Segment Start: STUDY MATERIAL
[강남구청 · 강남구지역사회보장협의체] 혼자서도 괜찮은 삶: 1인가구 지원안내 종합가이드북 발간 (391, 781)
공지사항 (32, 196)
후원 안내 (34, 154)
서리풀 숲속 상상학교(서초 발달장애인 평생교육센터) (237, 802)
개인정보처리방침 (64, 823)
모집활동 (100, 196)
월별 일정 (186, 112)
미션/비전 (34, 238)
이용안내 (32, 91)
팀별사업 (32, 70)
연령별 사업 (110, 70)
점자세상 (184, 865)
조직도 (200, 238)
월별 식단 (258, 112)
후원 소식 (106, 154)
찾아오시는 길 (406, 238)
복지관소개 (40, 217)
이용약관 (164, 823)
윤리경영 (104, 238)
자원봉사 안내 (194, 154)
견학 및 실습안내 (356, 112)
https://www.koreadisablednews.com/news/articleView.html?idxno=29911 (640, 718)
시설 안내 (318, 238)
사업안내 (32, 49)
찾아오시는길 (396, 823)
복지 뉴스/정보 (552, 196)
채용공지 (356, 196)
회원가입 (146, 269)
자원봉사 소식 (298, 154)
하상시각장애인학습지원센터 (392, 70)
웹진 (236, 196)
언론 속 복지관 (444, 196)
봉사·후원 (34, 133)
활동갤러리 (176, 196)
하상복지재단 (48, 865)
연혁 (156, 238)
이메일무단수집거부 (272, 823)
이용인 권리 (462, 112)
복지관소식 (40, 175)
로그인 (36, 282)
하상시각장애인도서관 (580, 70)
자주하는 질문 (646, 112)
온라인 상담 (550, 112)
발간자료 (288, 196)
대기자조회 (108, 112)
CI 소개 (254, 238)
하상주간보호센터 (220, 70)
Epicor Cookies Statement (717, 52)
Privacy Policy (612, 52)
Segment End: STUDY MATERIAL
Segment Start: STUDY MATERIAL
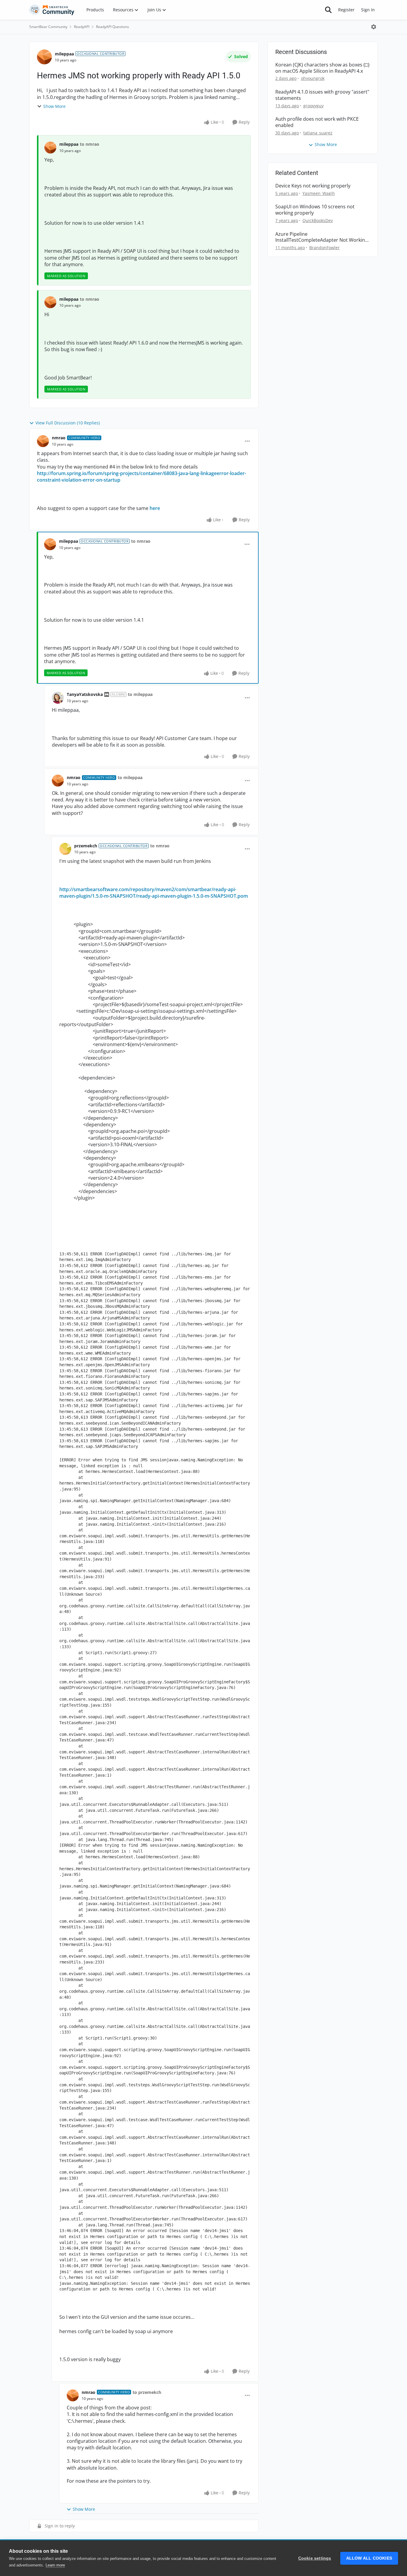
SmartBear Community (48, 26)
Segment End: STUDY MATERIAL
* **YOUR TASK**: In the listing above, find the line with "[강남구청 · 강남구지역사회보장협의체]" and the line with "Epicor Cookies Statement (717, 52)", then print exactly those two lines and every line between them, and nothing more.

* **EXPECTED OUTPUT**:
[강남구청 · 강남구지역사회보장협의체] 혼자서도 괜찮은 삶: 1인가구 지원안내 종합가이드북 발간 (391, 781)
공지사항 (32, 196)
후원 안내 (34, 154)
서리풀 숲속 상상학교(서초 발달장애인 평생교육센터) (237, 802)
개인정보처리방침 (64, 823)
모집활동 (100, 196)
월별 일정 (186, 112)
미션/비전 (34, 238)
이용안내 (32, 91)
팀별사업 (32, 70)
연령별 사업 (110, 70)
점자세상 (184, 865)
조직도 (200, 238)
월별 식단 (258, 112)
후원 소식 (106, 154)
찾아오시는 길 (406, 238)
복지관소개 (40, 217)
이용약관 (164, 823)
윤리경영 (104, 238)
자원봉사 안내 (194, 154)
견학 및 실습안내 (356, 112)
https://www.koreadisablednews.com/news/articleView.html?idxno=29911 (640, 718)
시설 안내 (318, 238)
사업안내 (32, 49)
찾아오시는길 (396, 823)
복지 뉴스/정보 (552, 196)
채용공지 (356, 196)
회원가입 (146, 269)
자원봉사 소식 (298, 154)
하상시각장애인학습지원센터 (392, 70)
웹진 (236, 196)
언론 속 복지관 (444, 196)
봉사·후원 (34, 133)
활동갤러리 (176, 196)
하상복지재단 (48, 865)
연혁 (156, 238)
이메일무단수집거부 (272, 823)
이용인 권리 (462, 112)
복지관소식 (40, 175)
로그인 (36, 282)
하상시각장애인도서관 (580, 70)
자주하는 질문 (646, 112)
온라인 상담 (550, 112)
발간자료 (288, 196)
대기자조회 (108, 112)
CI 소개 (254, 238)
하상주간보호센터 (220, 70)
Epicor Cookies Statement (717, 52)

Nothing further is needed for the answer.